Introduction to Random Forest Models#
Decision Trees#
Decision Trees are a non-parametric supervised learning method used for classification and regression (here, we focus on classification tress). The goal is to create a model that predicts the value of a target variable by learning simple decision rules inferred from the data features. A decision tree can be represented by a tree graph with one root node that contains the whole input data set, many internal nodes that represent the splitting points on the predictor variables X and terminal nodes that are not further split and contain a subgroups of Y belonging to a certain class as shown in the figure below.
Example of a classification tree: Classification of a response variable into two classes (red and yellow) in the two-dimensional input feature space with a classification tree. The classification tree makes two splits on feature A and feature B and has three terminal nodes, representing the subgroups of the response variable.#
The first step in constructing a decision tree is to split the root node based on the predictor variable X into two daughter nodes to improve the homogeneity of the response variable Y in each daughter node compared to the root node. Maximizing the homogeneity of the response variable Y is equivalent to minimizing the node impurity in both daughter nodes. The node impurity for a classification problem with K classes can be measured by different impurity indices. The most popular impurity index is the gini index with values between 0 and 1. Small Gini index values indicate a more pure node than higher gini index values. This splitting step is repeated with the two daughter nodes, which now become internal nodes, to successively improve the homogeneity of the response variable in each daughter node until we reach a predefined stopping criterion. A natural stopping criterion is the node purity, where the tree is grown until the terminal nodes are homogeneous, hence all members in a terminal node belong to the same class. This however, often leads to model overfitting, because the model starts being too complex and tends to learn the noise in the data as well. An appropriate stopping criterion serves the purpose of finding a balance between too complex models, which overfits the data, and too simple models, which underfits the data, both leading to a high generalization error.

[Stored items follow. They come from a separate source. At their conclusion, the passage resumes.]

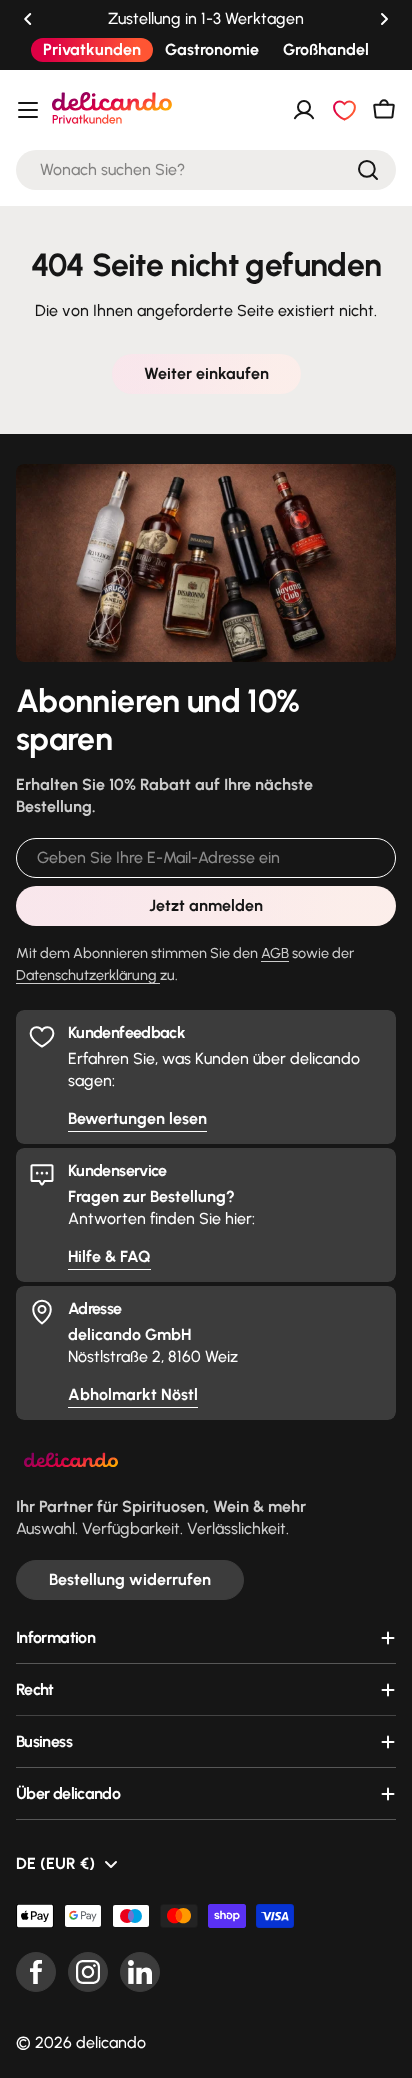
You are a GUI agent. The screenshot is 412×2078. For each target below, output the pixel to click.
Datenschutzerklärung (88, 975)
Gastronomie (212, 49)
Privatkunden (92, 49)
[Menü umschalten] (28, 110)
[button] (28, 19)
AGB (275, 953)
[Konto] (304, 110)
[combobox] (206, 170)
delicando (111, 2042)
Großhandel (326, 49)
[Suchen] (368, 170)
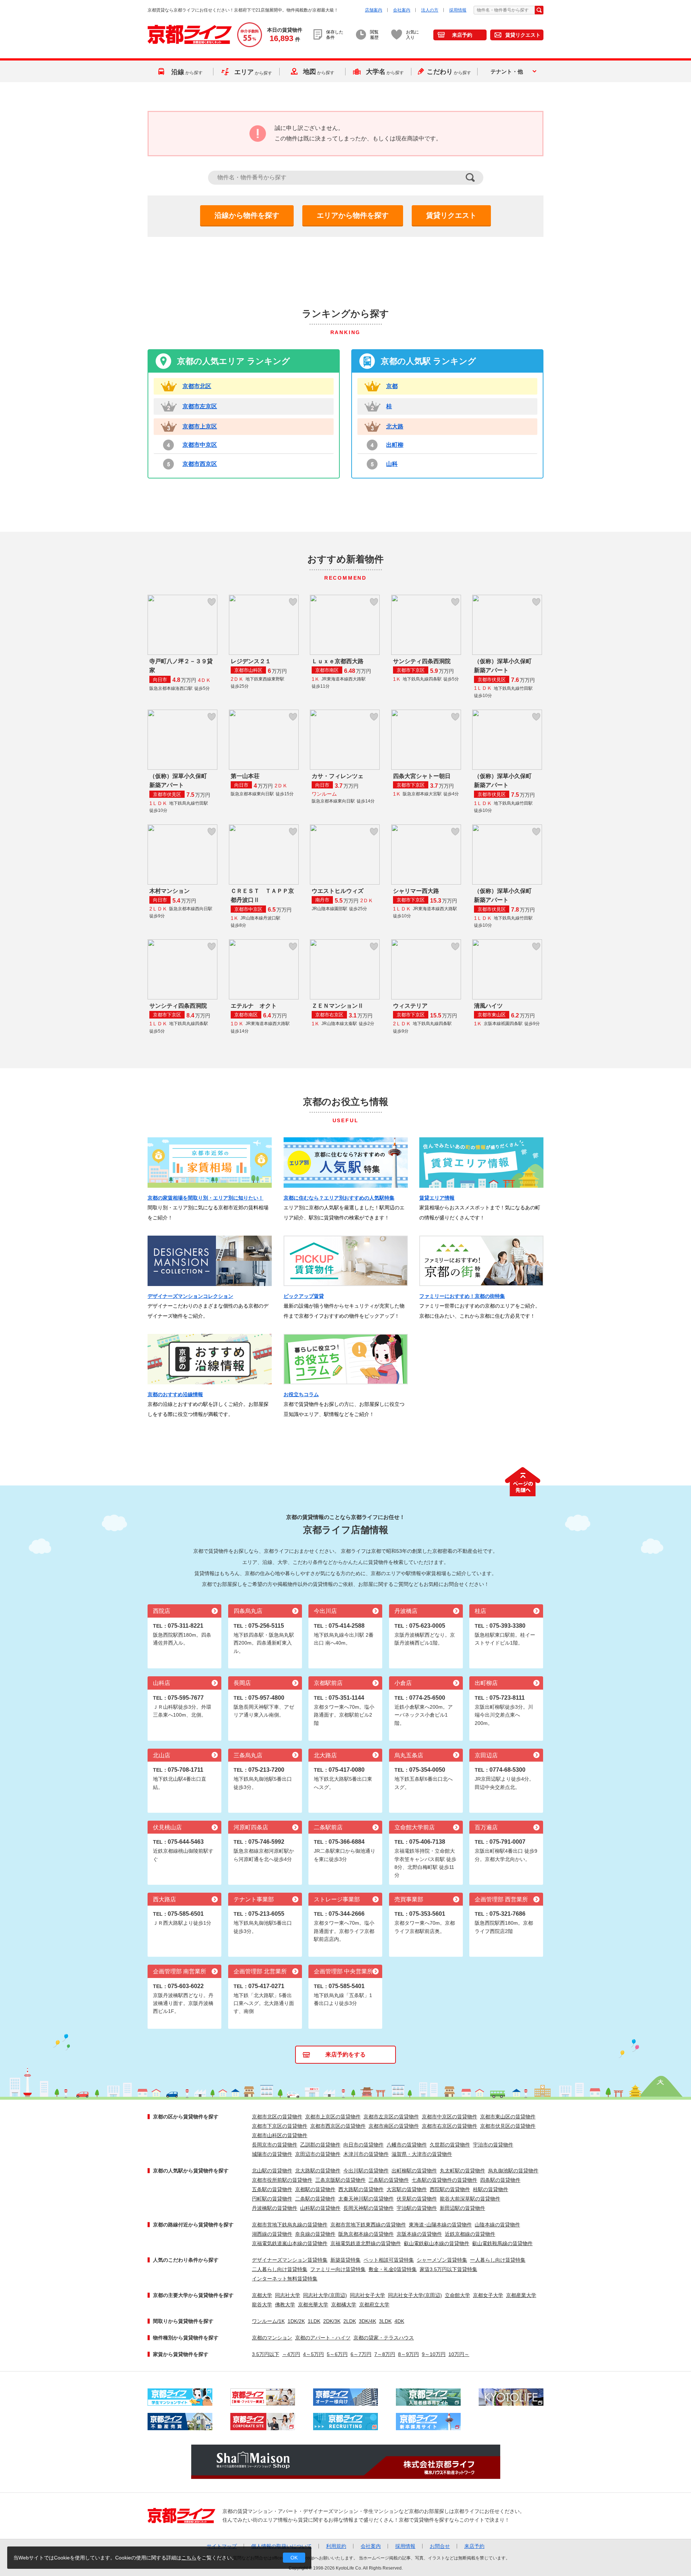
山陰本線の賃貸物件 (497, 2224)
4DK (399, 2321)
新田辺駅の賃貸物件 (462, 2208)
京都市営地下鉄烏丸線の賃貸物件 (290, 2224)
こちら (189, 2558)
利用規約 (336, 2546)
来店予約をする (345, 2054)
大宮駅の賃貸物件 (407, 2189)
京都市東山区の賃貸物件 (508, 2116)
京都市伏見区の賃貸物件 (508, 2126)
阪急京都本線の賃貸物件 (366, 2234)
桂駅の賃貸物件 (490, 2189)
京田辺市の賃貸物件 (317, 2154)
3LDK (385, 2321)
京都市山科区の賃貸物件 (279, 2135)
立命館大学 (457, 2295)
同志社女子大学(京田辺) (415, 2295)
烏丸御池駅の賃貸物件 (513, 2170)
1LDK (314, 2321)
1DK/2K (296, 2321)
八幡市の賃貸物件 (407, 2145)
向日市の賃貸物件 (363, 2145)
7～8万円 (384, 2354)
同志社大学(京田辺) (325, 2295)
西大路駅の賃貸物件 (361, 2189)
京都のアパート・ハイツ (323, 2338)
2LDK (349, 2321)
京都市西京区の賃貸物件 (338, 2126)
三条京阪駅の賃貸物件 (340, 2180)
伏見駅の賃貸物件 (417, 2199)
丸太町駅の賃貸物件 (462, 2170)
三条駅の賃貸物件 (389, 2180)
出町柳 (394, 445)
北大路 (394, 426)
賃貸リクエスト (523, 35)
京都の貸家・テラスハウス (383, 2338)
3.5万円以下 (265, 2354)
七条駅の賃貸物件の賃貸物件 (444, 2180)
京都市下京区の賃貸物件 (279, 2126)
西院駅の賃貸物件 (450, 2189)
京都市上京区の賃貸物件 (333, 2116)
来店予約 (462, 35)
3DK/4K (367, 2321)
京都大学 (262, 2295)
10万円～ (458, 2354)
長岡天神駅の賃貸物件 (368, 2208)
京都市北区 (196, 386)
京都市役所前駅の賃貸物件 (282, 2180)
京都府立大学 (374, 2304)
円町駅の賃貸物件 (272, 2199)
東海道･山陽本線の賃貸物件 (440, 2224)
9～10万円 (434, 2354)
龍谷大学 (262, 2304)
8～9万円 (408, 2354)
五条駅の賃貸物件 (272, 2189)
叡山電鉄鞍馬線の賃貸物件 (502, 2243)
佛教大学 (285, 2304)
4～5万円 (313, 2354)
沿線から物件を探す (246, 215)
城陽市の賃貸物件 (272, 2154)
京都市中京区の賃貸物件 (449, 2116)
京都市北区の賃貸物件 (277, 2116)
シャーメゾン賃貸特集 (442, 2260)
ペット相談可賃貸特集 (388, 2260)
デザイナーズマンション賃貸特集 (290, 2260)
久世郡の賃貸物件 (450, 2145)
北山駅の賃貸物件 (272, 2170)
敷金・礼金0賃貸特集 (393, 2269)
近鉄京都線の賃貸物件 (470, 2234)
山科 (392, 464)
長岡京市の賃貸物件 (274, 2145)
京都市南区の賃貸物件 (394, 2126)
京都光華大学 (313, 2304)
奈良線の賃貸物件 (315, 2234)
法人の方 (429, 10)
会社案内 (401, 10)
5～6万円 (337, 2354)
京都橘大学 (343, 2304)
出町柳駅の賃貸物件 (414, 2170)
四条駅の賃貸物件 (500, 2180)
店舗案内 (373, 10)
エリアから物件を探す (353, 215)
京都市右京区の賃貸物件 (449, 2126)
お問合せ (440, 2546)
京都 (392, 386)
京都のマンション (272, 2338)
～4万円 (291, 2354)
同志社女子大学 (367, 2295)
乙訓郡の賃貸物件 (320, 2145)
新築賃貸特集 (345, 2260)
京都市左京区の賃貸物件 (391, 2116)
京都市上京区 (199, 426)
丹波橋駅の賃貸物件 (274, 2208)
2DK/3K (331, 2321)
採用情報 (457, 10)
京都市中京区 (199, 445)
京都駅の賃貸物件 (315, 2189)
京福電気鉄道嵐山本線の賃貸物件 (290, 2243)
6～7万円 (361, 2354)
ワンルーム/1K (268, 2321)
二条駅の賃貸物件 (315, 2199)
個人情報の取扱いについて (281, 2546)
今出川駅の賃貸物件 (366, 2170)
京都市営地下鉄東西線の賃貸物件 (368, 2224)
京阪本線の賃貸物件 (419, 2234)
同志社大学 (287, 2295)
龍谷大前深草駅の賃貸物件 (470, 2199)
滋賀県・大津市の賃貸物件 (422, 2154)
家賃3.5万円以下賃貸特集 (448, 2269)
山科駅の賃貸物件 (320, 2208)
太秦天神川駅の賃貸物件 (366, 2199)
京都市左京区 (199, 406)
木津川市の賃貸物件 (366, 2154)
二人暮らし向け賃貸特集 (279, 2269)
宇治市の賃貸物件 (493, 2145)
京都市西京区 (199, 464)
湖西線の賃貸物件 (272, 2234)
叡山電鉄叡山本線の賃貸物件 (436, 2243)
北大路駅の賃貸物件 (317, 2170)
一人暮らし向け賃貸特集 (497, 2260)
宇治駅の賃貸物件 (417, 2208)
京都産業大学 (521, 2295)
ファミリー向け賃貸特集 (338, 2269)
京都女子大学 (488, 2295)
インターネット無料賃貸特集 (284, 2278)
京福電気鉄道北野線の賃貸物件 (365, 2243)
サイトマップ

The constructed decision tree can then be used to predict the class of a new unseen observation: start at the root node, drop the new observation down the left or right daughter node, depending on its value of the predictor variable that was used at that split, repeat until a terminal node is reached. For each new observation that falls into a certain terminal node we will make the same prediction, which is the majority class of the response values y in that terminal node.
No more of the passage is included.